[[ Given data, beginning ]]

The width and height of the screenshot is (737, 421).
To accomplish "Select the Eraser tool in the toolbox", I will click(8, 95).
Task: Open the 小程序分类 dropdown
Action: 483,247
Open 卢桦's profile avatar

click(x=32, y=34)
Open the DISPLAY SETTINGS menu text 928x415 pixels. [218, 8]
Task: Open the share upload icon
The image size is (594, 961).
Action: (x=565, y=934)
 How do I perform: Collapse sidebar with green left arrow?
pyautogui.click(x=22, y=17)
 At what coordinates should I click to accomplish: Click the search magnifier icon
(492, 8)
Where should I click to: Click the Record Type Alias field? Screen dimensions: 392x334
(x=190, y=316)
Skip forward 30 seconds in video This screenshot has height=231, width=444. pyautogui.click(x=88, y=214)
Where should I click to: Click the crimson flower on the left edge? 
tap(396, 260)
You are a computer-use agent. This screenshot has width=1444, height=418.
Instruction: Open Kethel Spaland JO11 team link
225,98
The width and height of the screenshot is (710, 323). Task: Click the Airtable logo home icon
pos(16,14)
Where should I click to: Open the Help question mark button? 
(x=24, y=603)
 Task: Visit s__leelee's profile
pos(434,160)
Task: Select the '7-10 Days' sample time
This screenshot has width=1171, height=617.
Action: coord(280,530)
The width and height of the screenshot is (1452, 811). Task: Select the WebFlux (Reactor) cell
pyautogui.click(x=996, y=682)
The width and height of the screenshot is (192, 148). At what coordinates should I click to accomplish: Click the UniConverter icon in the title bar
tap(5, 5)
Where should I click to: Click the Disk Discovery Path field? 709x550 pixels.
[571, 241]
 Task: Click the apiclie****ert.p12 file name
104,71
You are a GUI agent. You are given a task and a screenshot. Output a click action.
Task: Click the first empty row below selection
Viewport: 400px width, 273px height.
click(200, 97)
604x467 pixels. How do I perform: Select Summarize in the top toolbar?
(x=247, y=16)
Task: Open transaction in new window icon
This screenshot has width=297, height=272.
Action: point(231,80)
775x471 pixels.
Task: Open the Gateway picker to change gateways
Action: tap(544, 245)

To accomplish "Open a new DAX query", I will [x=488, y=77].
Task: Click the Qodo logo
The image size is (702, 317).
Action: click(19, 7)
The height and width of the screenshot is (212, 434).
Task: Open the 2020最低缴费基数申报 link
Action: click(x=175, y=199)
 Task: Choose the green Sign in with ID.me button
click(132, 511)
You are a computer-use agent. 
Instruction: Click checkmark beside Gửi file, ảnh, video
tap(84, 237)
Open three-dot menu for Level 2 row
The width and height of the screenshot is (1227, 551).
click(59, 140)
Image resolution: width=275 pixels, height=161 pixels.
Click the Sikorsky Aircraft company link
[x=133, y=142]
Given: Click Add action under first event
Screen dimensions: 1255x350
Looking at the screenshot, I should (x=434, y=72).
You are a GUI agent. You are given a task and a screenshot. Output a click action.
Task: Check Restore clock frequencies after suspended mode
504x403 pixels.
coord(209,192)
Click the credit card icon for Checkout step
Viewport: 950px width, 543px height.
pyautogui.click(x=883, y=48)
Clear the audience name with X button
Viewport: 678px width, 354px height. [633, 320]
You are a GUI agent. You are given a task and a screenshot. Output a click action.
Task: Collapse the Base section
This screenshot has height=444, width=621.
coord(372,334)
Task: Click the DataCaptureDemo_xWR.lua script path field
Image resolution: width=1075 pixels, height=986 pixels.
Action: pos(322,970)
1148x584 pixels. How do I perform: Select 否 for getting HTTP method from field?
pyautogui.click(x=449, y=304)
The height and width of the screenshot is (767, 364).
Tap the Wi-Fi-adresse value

[[ Given data, end ]]

Work request:
Using the records above, filter out every line that lacks the string "menu" and copy the rest.

Response below:
Open the DISPLAY SETTINGS menu text 928x415 pixels. [218, 8]
Open three-dot menu for Level 2 row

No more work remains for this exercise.